Op 7 november 2014 stemde de nieuwe gemeenteraad in met deze andere aanpak en de nieuwe wethouder kreeg het mandaat. Ook stelde de gemeenteraad het bestemmingsplan op 11 juni 2015 het bestemmingsplan vast met bouwhoogten, rooilijnen en programma voor het Spuikwartier. Er was nu geen jury maar zeven verschillende commissies met zo’n 50 personen die de plannen beoordeelden op verschillende aspecten. Het consortium met de meeste punten zou winnen. Een risico voor de gemeente omdat na de aanbesteding bijna niets gewijzigd kan worden aan het cultuurgebouw. Ook de ontwikkeling van de commerciële voorzieningen blijft nog onzeker. Volgens de afspraak heeft Heijmans het eerste recht hiertoe omdat men al bezig was met het oude ministerie.

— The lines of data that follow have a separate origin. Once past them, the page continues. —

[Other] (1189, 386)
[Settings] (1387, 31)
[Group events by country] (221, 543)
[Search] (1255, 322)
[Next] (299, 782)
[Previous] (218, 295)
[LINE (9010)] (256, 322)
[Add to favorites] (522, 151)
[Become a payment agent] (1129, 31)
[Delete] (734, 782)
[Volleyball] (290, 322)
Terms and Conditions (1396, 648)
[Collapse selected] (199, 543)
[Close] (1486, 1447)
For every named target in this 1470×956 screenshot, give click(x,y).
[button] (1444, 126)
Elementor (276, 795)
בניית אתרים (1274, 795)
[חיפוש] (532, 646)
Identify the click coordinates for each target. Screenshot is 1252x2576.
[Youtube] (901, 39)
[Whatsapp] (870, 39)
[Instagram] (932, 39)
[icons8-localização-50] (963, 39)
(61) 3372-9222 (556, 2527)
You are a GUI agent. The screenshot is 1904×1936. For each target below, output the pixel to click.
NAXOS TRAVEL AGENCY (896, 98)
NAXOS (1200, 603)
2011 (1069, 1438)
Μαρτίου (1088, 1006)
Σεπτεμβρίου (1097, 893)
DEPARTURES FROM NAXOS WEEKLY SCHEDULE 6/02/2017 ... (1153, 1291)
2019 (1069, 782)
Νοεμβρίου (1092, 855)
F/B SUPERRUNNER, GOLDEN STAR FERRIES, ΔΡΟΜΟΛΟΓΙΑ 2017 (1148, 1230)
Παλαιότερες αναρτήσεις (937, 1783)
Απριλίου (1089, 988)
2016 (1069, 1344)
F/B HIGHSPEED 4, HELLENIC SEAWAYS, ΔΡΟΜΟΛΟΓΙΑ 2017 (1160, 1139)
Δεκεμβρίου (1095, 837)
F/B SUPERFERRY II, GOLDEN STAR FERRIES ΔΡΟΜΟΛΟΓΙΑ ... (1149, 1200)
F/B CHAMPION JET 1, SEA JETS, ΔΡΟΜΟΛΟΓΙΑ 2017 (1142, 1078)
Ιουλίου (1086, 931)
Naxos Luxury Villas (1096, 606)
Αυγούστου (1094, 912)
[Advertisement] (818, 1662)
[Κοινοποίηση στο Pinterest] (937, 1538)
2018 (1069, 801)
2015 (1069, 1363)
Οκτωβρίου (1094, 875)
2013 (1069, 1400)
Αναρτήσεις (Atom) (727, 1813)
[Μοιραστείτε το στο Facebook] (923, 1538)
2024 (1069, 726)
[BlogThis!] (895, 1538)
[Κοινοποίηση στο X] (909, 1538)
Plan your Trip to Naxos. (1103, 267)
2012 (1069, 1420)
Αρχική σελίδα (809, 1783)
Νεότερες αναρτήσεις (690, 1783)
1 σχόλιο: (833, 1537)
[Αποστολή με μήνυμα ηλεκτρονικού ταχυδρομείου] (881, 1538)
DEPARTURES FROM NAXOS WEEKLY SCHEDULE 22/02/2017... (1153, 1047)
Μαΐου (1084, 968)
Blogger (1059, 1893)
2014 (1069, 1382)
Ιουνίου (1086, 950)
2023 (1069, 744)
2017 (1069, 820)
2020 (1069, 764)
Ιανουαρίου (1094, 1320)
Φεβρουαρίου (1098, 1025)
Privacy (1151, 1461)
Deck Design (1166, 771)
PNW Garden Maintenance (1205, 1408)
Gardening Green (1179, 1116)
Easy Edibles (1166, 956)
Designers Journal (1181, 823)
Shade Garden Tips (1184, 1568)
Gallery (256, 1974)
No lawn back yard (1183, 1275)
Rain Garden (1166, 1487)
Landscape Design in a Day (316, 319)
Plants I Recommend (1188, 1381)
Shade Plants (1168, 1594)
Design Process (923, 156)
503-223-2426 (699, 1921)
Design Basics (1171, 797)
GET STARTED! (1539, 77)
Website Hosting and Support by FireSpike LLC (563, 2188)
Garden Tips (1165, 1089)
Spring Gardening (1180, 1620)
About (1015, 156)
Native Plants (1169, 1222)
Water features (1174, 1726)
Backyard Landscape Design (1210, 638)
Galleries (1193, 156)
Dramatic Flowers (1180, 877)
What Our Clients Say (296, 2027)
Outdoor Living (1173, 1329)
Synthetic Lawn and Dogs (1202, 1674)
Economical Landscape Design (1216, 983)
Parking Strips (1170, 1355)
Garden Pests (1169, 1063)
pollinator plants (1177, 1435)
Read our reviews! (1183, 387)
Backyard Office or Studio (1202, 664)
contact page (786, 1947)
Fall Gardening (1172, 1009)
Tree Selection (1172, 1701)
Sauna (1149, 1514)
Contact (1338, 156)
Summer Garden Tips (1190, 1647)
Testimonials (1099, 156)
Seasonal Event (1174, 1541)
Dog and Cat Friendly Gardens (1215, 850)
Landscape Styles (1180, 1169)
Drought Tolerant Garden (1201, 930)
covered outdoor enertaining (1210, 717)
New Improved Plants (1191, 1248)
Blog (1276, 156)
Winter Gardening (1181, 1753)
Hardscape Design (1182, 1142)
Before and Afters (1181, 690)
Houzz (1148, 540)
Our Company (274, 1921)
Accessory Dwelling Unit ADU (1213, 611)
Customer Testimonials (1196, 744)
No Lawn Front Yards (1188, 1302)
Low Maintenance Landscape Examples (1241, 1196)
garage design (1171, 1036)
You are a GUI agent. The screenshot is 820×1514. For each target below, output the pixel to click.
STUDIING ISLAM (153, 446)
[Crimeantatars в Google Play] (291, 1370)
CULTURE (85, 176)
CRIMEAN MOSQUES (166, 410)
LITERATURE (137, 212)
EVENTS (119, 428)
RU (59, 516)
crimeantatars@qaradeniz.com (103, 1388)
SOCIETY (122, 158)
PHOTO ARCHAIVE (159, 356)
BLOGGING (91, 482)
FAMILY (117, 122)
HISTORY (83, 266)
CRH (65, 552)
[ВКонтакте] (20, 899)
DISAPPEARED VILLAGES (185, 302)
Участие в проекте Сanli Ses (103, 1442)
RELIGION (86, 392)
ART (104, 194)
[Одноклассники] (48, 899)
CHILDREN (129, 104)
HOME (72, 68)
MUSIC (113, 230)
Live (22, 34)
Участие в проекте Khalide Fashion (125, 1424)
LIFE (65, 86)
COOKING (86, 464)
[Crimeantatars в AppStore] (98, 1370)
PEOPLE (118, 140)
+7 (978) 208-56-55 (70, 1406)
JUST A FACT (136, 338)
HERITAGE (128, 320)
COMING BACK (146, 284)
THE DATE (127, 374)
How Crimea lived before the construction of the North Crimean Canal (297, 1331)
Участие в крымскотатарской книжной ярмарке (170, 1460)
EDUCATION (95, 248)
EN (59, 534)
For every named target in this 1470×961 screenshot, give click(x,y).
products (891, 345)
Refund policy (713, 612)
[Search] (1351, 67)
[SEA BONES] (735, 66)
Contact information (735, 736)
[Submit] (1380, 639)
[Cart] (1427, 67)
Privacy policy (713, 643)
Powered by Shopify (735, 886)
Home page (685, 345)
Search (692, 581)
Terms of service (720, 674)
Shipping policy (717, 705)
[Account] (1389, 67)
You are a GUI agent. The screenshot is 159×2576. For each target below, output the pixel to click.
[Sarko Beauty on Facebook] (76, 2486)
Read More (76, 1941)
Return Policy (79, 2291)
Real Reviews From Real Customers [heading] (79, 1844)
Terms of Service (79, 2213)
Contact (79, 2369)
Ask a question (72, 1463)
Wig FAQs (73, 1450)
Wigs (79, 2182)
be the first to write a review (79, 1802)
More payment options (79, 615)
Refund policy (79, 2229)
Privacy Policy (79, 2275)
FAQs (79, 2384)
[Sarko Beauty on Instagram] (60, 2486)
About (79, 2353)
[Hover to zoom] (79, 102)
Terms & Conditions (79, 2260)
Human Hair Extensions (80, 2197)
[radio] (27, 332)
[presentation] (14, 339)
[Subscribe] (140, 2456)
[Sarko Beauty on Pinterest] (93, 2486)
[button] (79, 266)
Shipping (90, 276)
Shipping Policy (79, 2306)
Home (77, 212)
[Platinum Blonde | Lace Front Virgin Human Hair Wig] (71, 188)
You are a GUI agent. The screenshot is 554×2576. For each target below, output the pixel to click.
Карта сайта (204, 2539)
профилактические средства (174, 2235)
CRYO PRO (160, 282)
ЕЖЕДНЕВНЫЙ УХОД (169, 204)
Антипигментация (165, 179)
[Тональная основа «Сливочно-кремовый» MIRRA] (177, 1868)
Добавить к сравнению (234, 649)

Ieder consortium met ontwikkelende bouwers, architecten en adviseurs kon zich aanmelden voor de niet-openbare Europese aanbesteding. Uit deze aanmeldingen selecteerde men op 5 december drie consortia. Opvallend was dat de architecten Koolhaas, Coenen, Fransen en Van Dongen al meededen aan de prijsvraag voor het Spuiforum. Geen van deze architecten kwam toen bij de laatste drie.

Tijdens de dialoog- en inschrijffase in het voorjaar van 2015 werkten de consortia in absolute stilte aan de uitwerking van de ideeën. De zeven afzonderlijke commissies bestaande uit stedenbouwers en mensen uit de cultuursector stuurden in de dialoogfase de consortia bij.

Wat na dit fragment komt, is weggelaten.